HOW TO COMPLETE THIS TASK: Could you retype the listing beneath, keeping each line exactly as it is?

MATERIAL FOR THE TASK:
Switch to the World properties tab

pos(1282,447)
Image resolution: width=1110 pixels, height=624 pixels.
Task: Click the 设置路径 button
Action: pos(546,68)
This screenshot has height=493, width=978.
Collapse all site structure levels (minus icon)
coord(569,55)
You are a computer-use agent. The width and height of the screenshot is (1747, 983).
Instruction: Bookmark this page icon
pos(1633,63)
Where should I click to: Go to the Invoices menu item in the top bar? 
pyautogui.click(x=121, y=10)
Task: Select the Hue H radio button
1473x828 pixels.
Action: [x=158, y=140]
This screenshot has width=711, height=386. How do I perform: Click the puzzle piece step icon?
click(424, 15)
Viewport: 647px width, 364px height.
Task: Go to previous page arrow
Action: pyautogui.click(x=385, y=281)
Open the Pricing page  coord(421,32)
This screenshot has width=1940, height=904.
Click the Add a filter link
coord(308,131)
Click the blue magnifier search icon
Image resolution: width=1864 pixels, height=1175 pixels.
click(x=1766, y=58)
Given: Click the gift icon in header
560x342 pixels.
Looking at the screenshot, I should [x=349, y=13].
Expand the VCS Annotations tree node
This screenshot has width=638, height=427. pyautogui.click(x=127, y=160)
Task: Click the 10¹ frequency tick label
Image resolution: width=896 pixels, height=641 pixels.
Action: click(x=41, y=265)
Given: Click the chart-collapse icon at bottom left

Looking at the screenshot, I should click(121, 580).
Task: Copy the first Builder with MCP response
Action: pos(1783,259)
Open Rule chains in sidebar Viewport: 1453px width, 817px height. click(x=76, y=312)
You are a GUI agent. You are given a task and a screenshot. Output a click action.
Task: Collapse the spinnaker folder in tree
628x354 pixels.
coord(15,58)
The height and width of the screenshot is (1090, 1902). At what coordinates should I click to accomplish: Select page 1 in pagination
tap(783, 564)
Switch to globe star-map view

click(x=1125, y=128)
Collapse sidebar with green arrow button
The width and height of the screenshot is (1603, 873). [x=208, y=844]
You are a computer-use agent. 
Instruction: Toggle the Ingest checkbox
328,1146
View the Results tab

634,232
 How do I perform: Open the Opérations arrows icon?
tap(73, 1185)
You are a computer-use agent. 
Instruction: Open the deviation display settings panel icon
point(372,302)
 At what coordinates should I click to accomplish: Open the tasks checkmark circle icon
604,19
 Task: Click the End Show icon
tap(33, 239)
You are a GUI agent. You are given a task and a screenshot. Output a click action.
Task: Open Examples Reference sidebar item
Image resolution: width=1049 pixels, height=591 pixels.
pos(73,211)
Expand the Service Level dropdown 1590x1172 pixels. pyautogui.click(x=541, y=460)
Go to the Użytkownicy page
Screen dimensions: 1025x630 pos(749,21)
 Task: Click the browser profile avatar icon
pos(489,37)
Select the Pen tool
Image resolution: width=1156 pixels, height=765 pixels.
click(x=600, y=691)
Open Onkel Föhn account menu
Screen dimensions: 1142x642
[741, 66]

TASK RESULT:
Switch to the World properties tab

pos(1282,447)
Image resolution: width=1110 pixels, height=624 pixels.
Task: Click the 设置路径 button
Action: pos(546,68)
This screenshot has height=493, width=978.
Collapse all site structure levels (minus icon)
coord(569,55)
You are a computer-use agent. The width and height of the screenshot is (1747, 983).
Instruction: Bookmark this page icon
pos(1633,63)
Where should I click to: Go to the Invoices menu item in the top bar? 
pyautogui.click(x=121, y=10)
Task: Select the Hue H radio button
1473x828 pixels.
Action: [x=158, y=140]
This screenshot has width=711, height=386. How do I perform: Click the puzzle piece step icon?
click(424, 15)
Viewport: 647px width, 364px height.
Task: Go to previous page arrow
Action: pyautogui.click(x=385, y=281)
Open the Pricing page  coord(421,32)
This screenshot has width=1940, height=904.
Click the Add a filter link
coord(308,131)
Click the blue magnifier search icon
Image resolution: width=1864 pixels, height=1175 pixels.
click(x=1766, y=58)
Given: Click the gift icon in header
560x342 pixels.
Looking at the screenshot, I should [x=349, y=13].
Expand the VCS Annotations tree node
This screenshot has width=638, height=427. pyautogui.click(x=127, y=160)
Task: Click the 10¹ frequency tick label
Image resolution: width=896 pixels, height=641 pixels.
Action: click(x=41, y=265)
Given: Click the chart-collapse icon at bottom left

Looking at the screenshot, I should click(121, 580).
Task: Copy the first Builder with MCP response
Action: pos(1783,259)
Open Rule chains in sidebar Viewport: 1453px width, 817px height. click(x=76, y=312)
You are a GUI agent. You are given a task and a screenshot. Output a click action.
Task: Collapse the spinnaker folder in tree
628x354 pixels.
coord(15,58)
The height and width of the screenshot is (1090, 1902). At what coordinates should I click to accomplish: Select page 1 in pagination
tap(783, 564)
Switch to globe star-map view

click(x=1125, y=128)
Collapse sidebar with green arrow button
The width and height of the screenshot is (1603, 873). [x=208, y=844]
You are a computer-use agent. 
Instruction: Toggle the Ingest checkbox
328,1146
View the Results tab

634,232
 How do I perform: Open the Opérations arrows icon?
tap(73, 1185)
You are a computer-use agent. 
Instruction: Open the deviation display settings panel icon
point(372,302)
 At what coordinates should I click to accomplish: Open the tasks checkmark circle icon
604,19
 Task: Click the End Show icon
tap(33, 239)
You are a GUI agent. You are given a task and a screenshot. Output a click action.
Task: Open Examples Reference sidebar item
Image resolution: width=1049 pixels, height=591 pixels.
pos(73,211)
Expand the Service Level dropdown 1590x1172 pixels. pyautogui.click(x=541, y=460)
Go to the Użytkownicy page
Screen dimensions: 1025x630 pos(749,21)
 Task: Click the browser profile avatar icon
pos(489,37)
Select the Pen tool
Image resolution: width=1156 pixels, height=765 pixels.
click(x=600, y=691)
Open Onkel Föhn account menu
Screen dimensions: 1142x642
[741, 66]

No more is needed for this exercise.